EXCERPT PROVIDED
--- START ---
Sarah Varney reports for Kaiser Health News that the for-profit sector will now be providing a program for all-inclusive care for the elderly (PACE). Click here to learn about PACE on Just Care. Until recently run exclusively by non-profit organizations and paid for by Medicare and Medicaid, PACE has provided valuable services. But it has reached only a small fraction of older adults. Are for-profit PACE programs cause for worry or can they reach more adults and deliver as good results as non-profit PACE programs?

Last year, Congress changed the law governing PACE to permit for-profit companies to run PACE programs. The alleged goal is to reach more people. And, now private equity firms are funding companies to deliver for-profit PACE programs, reaching many more people.

PACE is intended to help older adults age in place through comprehensive medical and social supports. Medicare and Medicaid pay for the services because they can save money on people in PACE who remain at home, do not need nursing home care and are not as likely to be hospitalized. But, only 40,000 people were enrolled in the program at the beginning of 2016.

With for-profits in the picture, more people will receive PACE services. And, that could have great value to patients who want to remain at home, as most do, and still be able to socialize and enjoy the services available in their communities. Without PACE, many would remain isolated and homebound, jeopardizing their health and well-being and putting them at increased risk of an early death.

PACE programs provide key services many older adults would not otherwise be able to afford or access. People may get comprehensive rehabilitation services. They also generally receive critical dental care that Medicare does not pay for outside the PACE setting. Dental care helps prevent infections that can land a person in the hospital. It also helps to ensure good nutrition.

And, PACE programs also help patients with basic services at home, such as housecleaning and laundering.

The question remains whether the for-profit sector will deliver the value that non-profit PACE programs have delivered. When for-profit companies began delivering hospice services, the U.S. Office of the Inspector General found that they were treating patients with less costly conditions, avoiding patients who would cost them more money, and they were holding back on services people needed.

The for-profit programs are paid a flat fee and lose money if PACE enrollees spend too much time in hospital or visit the emergency room frequently. So, for-profit PACE programs may try to avoid patients more likely to use these services, like the for-profit hospice agencies, avoiding patients who would cost them more money. To save money, they may also be more inclined to deliver care through telehealth rather than transporting patients to facilities, failing to recognize the negative health consequences of social isolation and the value of socialization.
--- END ---
PROBLEM TO SOLVE
Using the passage on for-profit PACE programs, mark each statement yes or no, and quote the passage's exact words that decide it. (a) Before recently, only non-profit organizations ran PACE. (b) Medicare pays for dental care outside the PACE setting. (c) About 400,000 people were enrolled in PACE at the beginning of 2016.

INFORMATION
--- START ---
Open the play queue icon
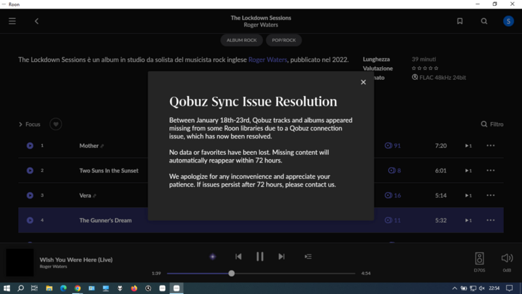This screenshot has height=294, width=522. [x=308, y=257]
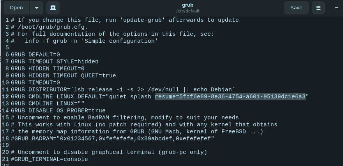This screenshot has width=343, height=166.
Task: Click the GRUB_HIDDEN_TIMEOUT_QUIET=true line
Action: pyautogui.click(x=64, y=76)
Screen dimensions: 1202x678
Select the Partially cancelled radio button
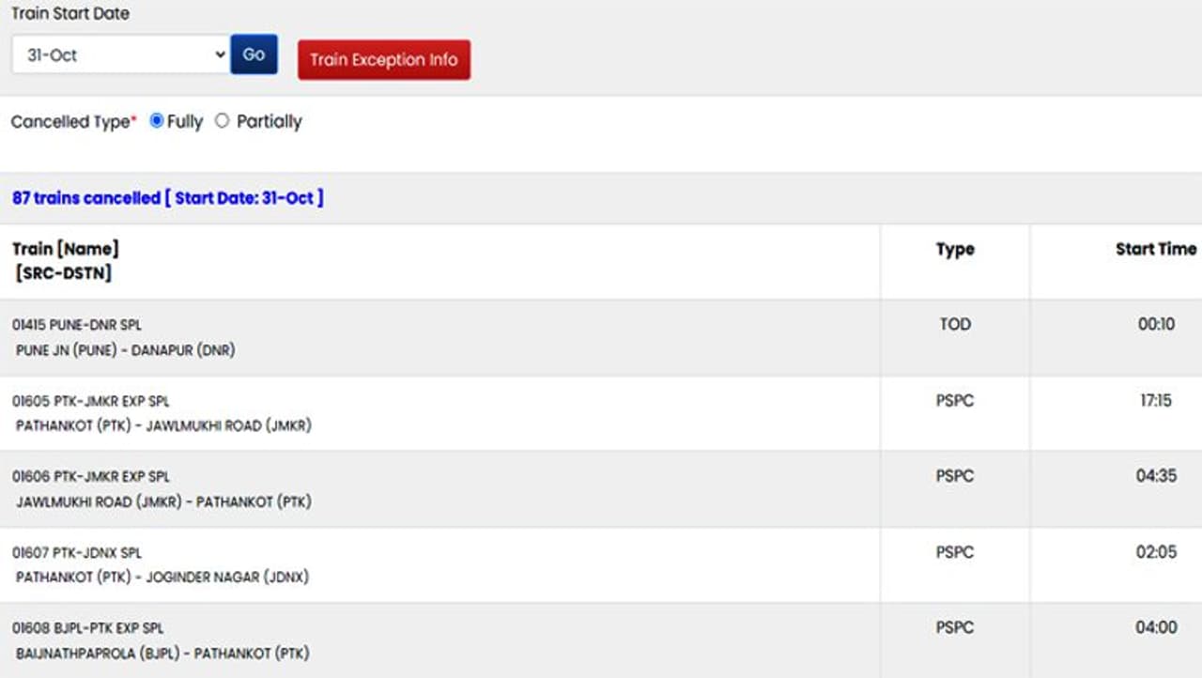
--- END ---
EXERCISE RESPONSE
(a) Yes: "Until recently run exclusively by non-profit organizations"
(b) No: "critical dental care that Medicare does not pay for outside the PACE setting"
(c) No: "only 40,000 people were enrolled in the program at the beginning of 2016"